What the accountants did was to compute the base amount for which Pharmally paid a 12% input VAT of P465.4 million. The accountants’ came up with P3.9 billion.
But the company’s financial statement shows that it purchased merchandise worth P7.2 billion, not just P3.9 billion.
That is a difference of P3.3 billion, and a tax deficiency of P401.9 million.
The accountants applied the same formula on Pharmally’s purchase of property and equipment like vehicles and computers, and computed a VAT deficiency of P361,500, for a total of P402.2 million.
It is possible that Pharmally could have purchased some goods that were exempt from import duties and taxes, said the accountants.
Pharmally’s massive cost of sales, almost the same amount of its sales, indicate that they were a trading company – they did not manufacture the PPEs but bought them from China and sold them to the Philippine government.
“The difference could be related to the imports of certain medical goods which are exempted from all import duties and taxes in response to the COVID-19 pandemic. Moreover, RR No. 28-2020 implements the tax exemption provision under Section 4 (cc) and Section 18 of RA No. 11494, on the incentives for the manufacture or importation of certain equipment, supplies or goods,” said the accountants.

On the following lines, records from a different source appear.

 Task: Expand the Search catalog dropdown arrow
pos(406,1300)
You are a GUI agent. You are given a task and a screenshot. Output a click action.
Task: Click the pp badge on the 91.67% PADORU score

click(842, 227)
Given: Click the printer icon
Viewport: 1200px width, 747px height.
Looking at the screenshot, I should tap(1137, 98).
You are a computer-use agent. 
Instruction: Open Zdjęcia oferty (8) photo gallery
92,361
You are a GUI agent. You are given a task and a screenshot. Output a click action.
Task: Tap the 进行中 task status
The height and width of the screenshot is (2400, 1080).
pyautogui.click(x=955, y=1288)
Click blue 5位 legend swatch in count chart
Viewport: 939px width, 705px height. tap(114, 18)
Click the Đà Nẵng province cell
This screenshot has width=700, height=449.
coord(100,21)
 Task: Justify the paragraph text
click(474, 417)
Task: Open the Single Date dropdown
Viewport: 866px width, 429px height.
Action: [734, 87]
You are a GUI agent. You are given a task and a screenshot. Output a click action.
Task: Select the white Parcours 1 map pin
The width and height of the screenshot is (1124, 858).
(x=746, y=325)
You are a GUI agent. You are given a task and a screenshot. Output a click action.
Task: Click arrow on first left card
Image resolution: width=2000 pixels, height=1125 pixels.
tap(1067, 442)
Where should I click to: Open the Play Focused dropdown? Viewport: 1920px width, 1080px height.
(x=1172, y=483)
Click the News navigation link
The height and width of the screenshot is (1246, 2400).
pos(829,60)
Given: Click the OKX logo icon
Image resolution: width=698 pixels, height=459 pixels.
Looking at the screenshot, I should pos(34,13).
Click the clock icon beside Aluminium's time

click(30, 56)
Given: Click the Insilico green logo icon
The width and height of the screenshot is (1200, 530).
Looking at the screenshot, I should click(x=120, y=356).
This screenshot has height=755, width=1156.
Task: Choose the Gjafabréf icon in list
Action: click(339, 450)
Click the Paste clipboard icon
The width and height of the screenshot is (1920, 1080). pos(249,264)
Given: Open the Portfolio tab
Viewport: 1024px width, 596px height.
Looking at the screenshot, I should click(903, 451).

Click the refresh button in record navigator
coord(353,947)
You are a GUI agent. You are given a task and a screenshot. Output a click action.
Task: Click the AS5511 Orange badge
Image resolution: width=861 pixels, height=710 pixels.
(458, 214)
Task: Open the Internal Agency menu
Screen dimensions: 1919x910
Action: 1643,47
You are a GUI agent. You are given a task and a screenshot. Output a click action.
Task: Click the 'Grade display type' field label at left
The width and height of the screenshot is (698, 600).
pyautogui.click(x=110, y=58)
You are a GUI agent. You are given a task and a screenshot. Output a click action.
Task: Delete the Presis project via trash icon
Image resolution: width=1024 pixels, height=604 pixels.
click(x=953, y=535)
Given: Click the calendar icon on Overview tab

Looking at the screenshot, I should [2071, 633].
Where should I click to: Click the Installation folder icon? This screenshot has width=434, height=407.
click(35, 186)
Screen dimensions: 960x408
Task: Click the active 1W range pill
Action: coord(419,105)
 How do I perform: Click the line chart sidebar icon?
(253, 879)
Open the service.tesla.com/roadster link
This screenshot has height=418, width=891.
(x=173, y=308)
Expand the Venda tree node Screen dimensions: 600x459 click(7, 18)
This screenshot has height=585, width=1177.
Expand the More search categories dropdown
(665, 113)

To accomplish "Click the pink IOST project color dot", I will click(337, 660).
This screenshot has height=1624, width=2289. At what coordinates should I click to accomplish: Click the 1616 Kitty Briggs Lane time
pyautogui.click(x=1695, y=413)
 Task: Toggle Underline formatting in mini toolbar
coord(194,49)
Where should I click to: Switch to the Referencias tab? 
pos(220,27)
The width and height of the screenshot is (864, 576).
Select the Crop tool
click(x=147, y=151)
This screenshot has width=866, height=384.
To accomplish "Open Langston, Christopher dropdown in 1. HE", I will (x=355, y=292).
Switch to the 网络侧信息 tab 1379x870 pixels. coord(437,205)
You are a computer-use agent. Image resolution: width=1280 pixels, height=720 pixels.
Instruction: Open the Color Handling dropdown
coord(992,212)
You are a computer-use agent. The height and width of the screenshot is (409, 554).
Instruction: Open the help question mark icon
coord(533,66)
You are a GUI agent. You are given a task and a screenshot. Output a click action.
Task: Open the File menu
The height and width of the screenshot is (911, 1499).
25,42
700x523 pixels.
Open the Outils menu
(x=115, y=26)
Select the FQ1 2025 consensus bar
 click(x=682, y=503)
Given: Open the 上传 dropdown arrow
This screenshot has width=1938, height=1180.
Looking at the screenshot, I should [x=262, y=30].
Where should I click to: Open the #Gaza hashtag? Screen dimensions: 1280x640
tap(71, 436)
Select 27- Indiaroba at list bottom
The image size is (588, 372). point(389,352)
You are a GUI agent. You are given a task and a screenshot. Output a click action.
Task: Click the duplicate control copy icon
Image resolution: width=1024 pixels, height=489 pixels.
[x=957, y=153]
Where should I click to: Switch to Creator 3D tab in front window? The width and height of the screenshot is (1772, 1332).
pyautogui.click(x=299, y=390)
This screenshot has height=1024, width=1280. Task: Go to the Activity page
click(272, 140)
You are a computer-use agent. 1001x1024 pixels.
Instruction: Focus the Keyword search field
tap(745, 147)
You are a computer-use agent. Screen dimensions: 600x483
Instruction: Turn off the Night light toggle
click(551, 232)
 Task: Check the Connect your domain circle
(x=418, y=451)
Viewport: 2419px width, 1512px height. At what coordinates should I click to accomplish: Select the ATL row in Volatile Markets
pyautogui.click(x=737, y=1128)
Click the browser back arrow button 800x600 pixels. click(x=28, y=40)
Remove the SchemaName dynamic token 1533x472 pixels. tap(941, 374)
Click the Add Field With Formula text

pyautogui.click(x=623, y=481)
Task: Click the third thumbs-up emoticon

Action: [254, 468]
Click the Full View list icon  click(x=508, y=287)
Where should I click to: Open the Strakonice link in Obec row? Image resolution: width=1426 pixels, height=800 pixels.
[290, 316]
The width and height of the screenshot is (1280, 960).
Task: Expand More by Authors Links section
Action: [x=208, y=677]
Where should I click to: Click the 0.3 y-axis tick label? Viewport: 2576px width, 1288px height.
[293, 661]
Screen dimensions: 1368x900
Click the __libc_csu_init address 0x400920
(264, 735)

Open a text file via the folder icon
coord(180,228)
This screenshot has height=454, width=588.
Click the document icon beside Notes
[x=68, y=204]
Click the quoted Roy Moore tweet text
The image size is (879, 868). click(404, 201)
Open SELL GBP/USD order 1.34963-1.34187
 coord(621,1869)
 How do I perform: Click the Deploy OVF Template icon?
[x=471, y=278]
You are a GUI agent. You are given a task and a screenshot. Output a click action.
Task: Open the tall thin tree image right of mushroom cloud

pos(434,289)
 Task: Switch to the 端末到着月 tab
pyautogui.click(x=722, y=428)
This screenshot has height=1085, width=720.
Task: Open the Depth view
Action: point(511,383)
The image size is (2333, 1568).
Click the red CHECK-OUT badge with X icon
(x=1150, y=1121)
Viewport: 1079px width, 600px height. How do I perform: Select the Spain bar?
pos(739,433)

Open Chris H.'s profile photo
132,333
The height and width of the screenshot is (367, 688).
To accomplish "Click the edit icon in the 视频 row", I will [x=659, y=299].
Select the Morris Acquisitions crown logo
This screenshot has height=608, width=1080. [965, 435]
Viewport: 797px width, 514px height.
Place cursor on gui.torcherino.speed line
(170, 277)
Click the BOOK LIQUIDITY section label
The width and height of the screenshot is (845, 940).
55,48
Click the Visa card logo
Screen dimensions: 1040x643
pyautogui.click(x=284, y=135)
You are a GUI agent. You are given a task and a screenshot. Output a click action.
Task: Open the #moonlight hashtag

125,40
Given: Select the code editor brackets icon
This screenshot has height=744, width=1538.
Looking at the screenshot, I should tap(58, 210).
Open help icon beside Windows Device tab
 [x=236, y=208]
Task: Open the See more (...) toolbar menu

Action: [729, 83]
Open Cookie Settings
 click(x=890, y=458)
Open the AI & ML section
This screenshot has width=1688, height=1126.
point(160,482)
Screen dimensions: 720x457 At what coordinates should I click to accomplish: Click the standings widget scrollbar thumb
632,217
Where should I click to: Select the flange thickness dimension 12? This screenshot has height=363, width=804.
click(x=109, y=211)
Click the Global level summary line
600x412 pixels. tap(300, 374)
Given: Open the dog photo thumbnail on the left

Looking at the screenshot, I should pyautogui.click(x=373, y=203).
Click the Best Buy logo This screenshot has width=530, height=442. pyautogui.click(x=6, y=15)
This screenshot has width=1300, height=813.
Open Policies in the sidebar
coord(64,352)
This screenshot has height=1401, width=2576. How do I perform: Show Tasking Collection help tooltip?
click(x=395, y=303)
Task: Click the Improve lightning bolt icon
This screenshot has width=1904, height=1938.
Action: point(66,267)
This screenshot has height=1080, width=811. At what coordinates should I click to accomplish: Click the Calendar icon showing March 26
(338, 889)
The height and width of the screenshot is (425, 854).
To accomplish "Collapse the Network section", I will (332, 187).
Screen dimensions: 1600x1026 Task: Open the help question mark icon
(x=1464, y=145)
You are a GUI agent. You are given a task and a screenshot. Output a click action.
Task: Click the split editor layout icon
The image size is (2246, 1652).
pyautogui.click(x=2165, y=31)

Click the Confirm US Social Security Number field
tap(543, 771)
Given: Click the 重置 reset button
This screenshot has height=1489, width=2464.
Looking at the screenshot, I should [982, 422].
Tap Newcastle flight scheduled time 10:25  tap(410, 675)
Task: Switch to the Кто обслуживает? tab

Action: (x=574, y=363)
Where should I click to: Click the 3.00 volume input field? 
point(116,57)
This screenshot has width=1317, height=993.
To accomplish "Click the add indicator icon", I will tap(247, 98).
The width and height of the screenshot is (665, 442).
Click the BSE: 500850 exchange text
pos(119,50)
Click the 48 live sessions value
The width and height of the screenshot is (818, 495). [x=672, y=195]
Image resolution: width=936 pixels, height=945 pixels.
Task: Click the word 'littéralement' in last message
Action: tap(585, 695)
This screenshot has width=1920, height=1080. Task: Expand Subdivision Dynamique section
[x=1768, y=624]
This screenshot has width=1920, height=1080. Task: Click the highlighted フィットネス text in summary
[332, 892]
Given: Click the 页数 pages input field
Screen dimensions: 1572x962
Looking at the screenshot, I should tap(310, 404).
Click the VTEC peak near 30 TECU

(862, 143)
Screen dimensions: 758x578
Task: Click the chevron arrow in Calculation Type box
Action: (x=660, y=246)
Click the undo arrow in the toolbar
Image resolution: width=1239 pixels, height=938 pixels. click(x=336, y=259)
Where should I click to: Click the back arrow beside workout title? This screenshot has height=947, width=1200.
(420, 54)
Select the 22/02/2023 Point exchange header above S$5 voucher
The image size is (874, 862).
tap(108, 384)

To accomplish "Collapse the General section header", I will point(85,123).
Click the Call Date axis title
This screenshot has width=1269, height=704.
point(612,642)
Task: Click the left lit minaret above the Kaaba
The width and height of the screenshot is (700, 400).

“If the purchases are a mix of foreign- and locally-sourced items, then this raises the concern why importations were made if the items are locally available,” said the accountants.
During the Senate hearing on Tuesday, September 7, Perry Ferrer, chairman and chief executive officer (CEO) of local manufacturer EMS, said his company and other local producers had the capacity to supply the country’s needs for face masks and PPEs.
Can Senate subpoena tax records?
The accountants’ computation of potential tax deficiency is 46% of what Pharmally should have paid in input VAT, according to the analysis.
The accountants pointed out that if the under declaration is over 30%, this is prima facie evidence of a false or fraudulent return, which is why they are recommending getting more documents.
The Senate served a subpoena duces tecum or subpoena on documents on the Bureau of Internal Revenue (BIR) for Pharmally’s tax records, but Commissioner Caesar Dulay said they have constraints under Section 270 of the tax code or its confidentiality clause.
“There are only three exceptions – we can release that upon orders of the President, or upon a subpoena or request from the committee sitting on executive session, and third, of course of the representative of Pharmally, if they waive their right to information. The last option would be easier for us,” Dulay told senators.
But is it covered by transparency and the right of people to know?
“The provision cited refers to a business that is conducting its businesses appropriately and in compliance with the respective corporate and tax obligations. But this is a different case, I beg to disagree, we are not looking at a company per se but a company that is now being dragged into billions of pesos worth of possible corruption,” said Senator Francis Pangilinan.